I was slowly coming to terms with the realisation that I had been ghosted and it hurt. I knew one date didn’t mean that he was under any obligation to me. But we had had a laugh together, and when we’d parted ways, he’d definitely said he would like to see me again. If he wasn’t feeling it, why didn’t he say, rather than cruelly stringing me along like this? We weren’t in a relationship, or anywhere close to one, so I suppose I had no right to expect a response from him, but it was the height of bad manners to drop someone completely, without any communication whatsoever. And I couldn’t help thinking that there must be a reason why he’d done a runner. Because that was what he had done.

Feeling foolish, I checked the local news sites, but there’d been no accidents involving mopeds, and he was young and healthy, so there was no reason to think he’d suddenly succumbed to an awful illness. Which left me questioning whether I’d offended him in some way. It made me view the whole date in a different light. When I’d thought we’d been having fun, had he been finding the encounter tedious? Or did he get his kicks out of pretending to like someone then ditching them? I kept trying to tell myself that I was relatively new to the dating scene and that this was just the way things happened now, but I couldn’t help torturing myself with the fear that his disappearance was because I was fundamentally unlovable.
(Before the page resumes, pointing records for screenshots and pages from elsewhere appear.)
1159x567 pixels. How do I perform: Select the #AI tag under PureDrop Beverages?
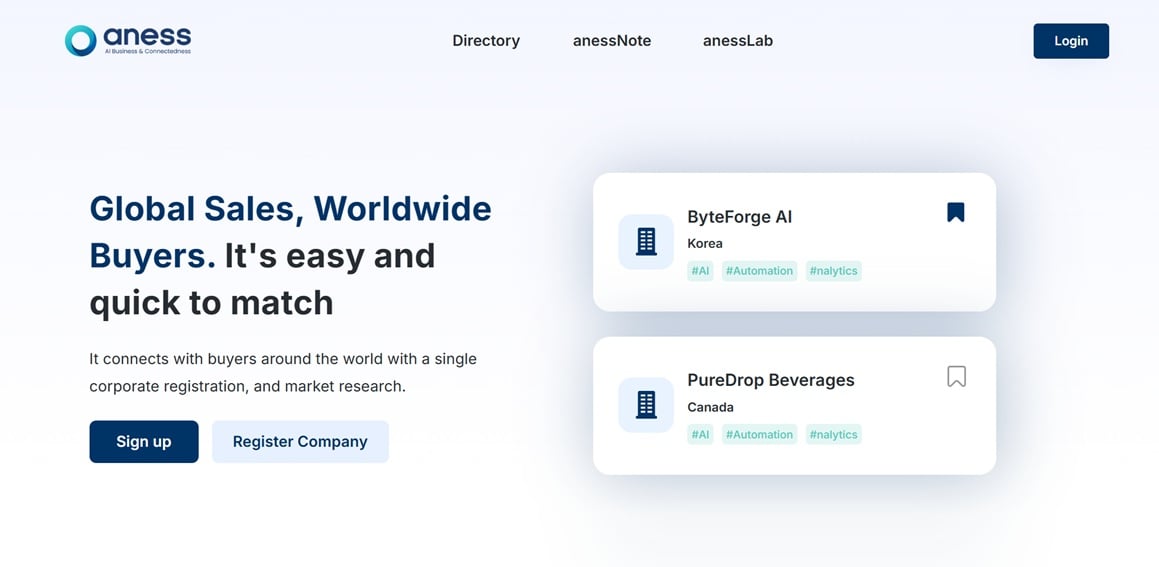coord(700,435)
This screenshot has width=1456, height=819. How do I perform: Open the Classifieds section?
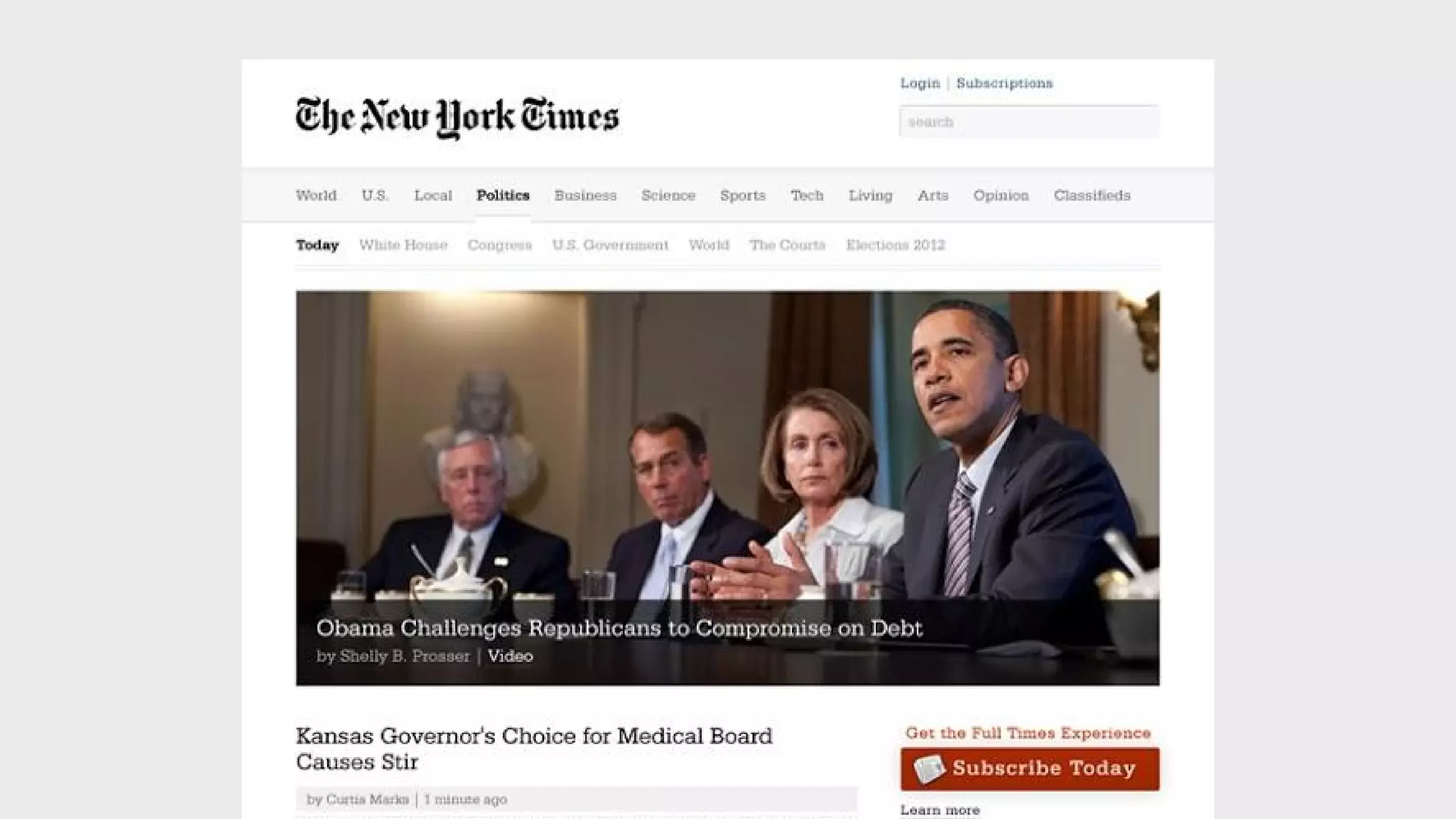click(1092, 196)
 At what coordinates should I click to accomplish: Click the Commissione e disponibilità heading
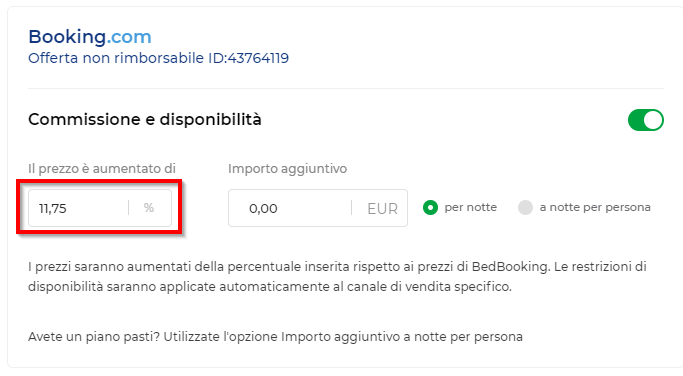click(x=145, y=119)
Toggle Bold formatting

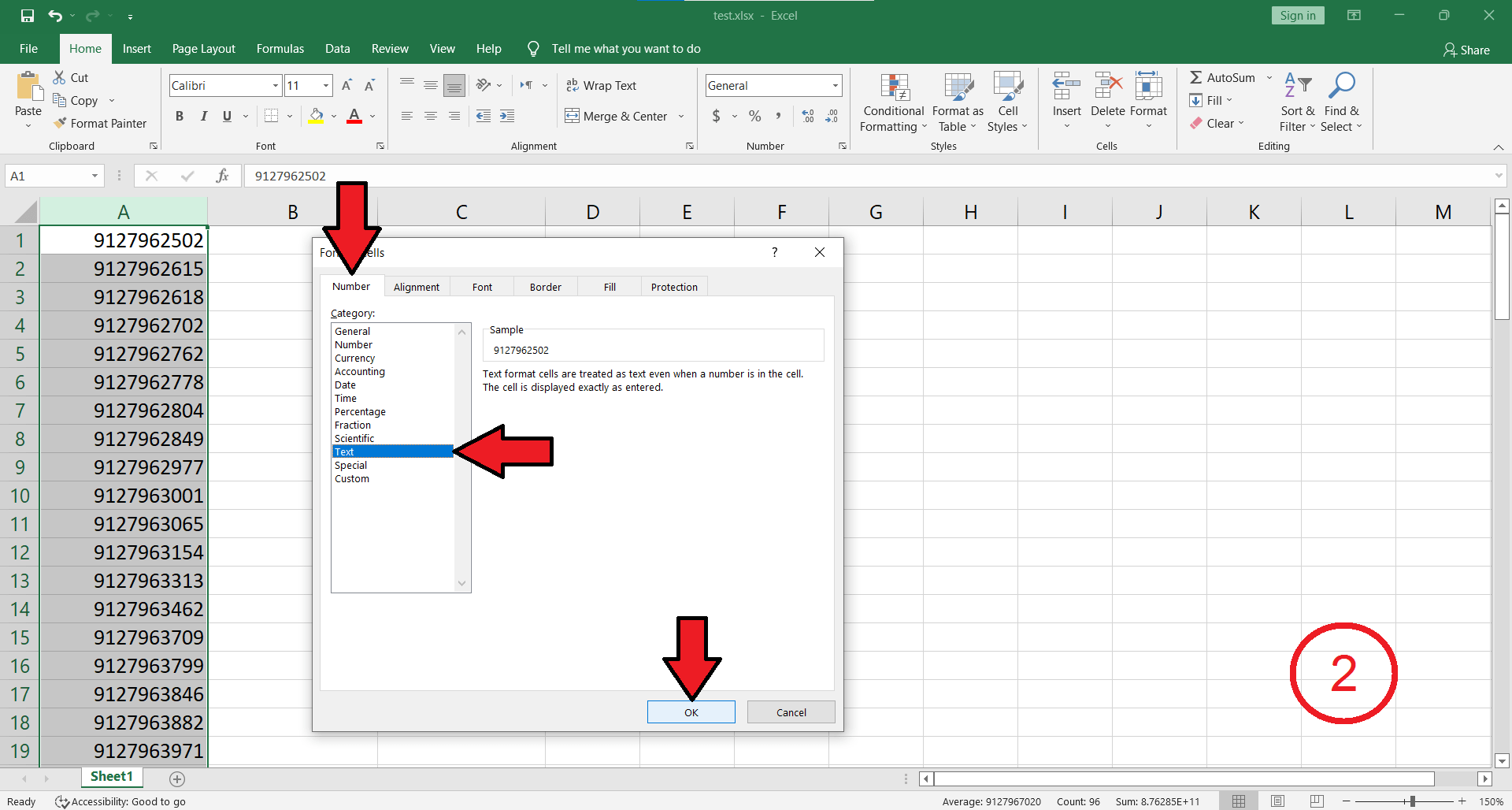(180, 116)
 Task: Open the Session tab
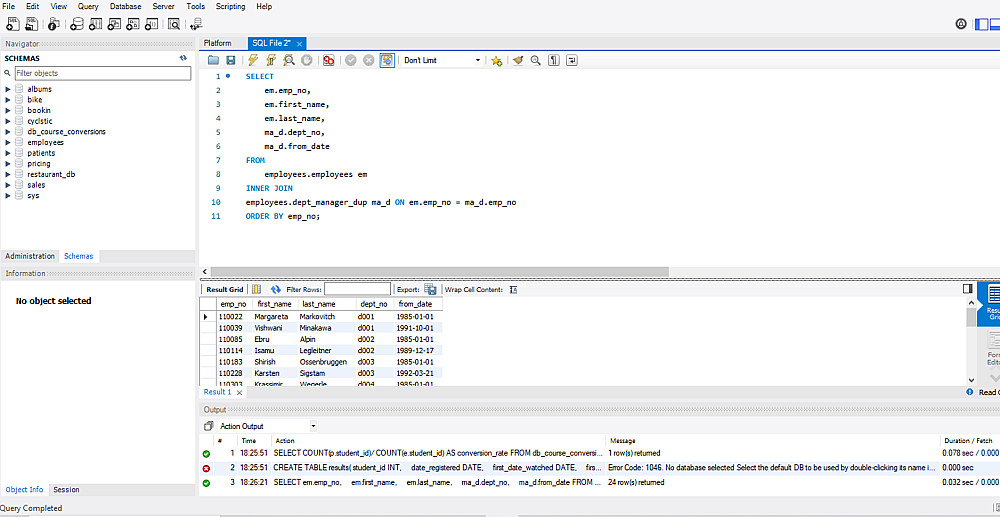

I did at least realise it was this fear hurting me more than any pain at the thought of not seeing Andreas again.

I rang Amira, trying to make light of the situation by renaming him ‘Absent Andreas’, but she saw through my forced jollity immediately.

‘Babe, that kind of man is not worth your time. What a rude prick. It’s his loss if he doesn’t want to get to know you. You are a better person and you shouldn’t think of him for a second longer.’

I gave a small squeak in lieu of a response, not trusting myself to say actual words in case I let slip that I was having a little weep. I was angry at myself for being affected like this, and I knew Amira was talking sense, but personal insecurity has a lot to answer for, especially when it’s ramped up by the thoughtless actions of another individual. It was stressful enough being out there in the dating world without having to navigate this kind of minefield.

Amira knew me too well to let me get away with that.

‘Don’t you dare shed a single tear over that waste of space. You’re a kind, lovely, gorgeous person, and you deserve only the best. The right guy won’t keep you hanging like that. In fact, any decent guy wouldn’t behave that way, especially when you’d obviously had a good time together. And before you deep dive into existential angst over-analysing every second of the date – yes, I’m speaking from personal experience here – in your heart of hearts, you know that you didn’t do anything wrong. He’s one of those silly player types, who can’t see a good thing when it’s staring him in the face. He should be so lucky to be with a wonderful woman like you. The girls at A&E agree, don’t you?’

I heard a muffled cheer and a couple of shouts of ‘Forget the bastard’ in the background.

‘Amira, you should have said you’re at work,’ I hissed, torn between being horrified I was dragging her away from saving lives, and being mortified that Amira’s colleagues were now privy to the disaster that was my love life.

‘Babe, in a miraculous turn of events, I’m having a break. By which I actually mean I’m hastily shovelling a stale sandwich into my mouth before going to the loo for the first time today. But honestly, I’m happy to hear from you, and everyone here is feeling invested in your adventures, so they’re happy to hear from you too.’

‘Thanks, guys,’ I said feebly, embarrassed now I was painfully aware that I’d been on speakerphone throughout the entire conversation.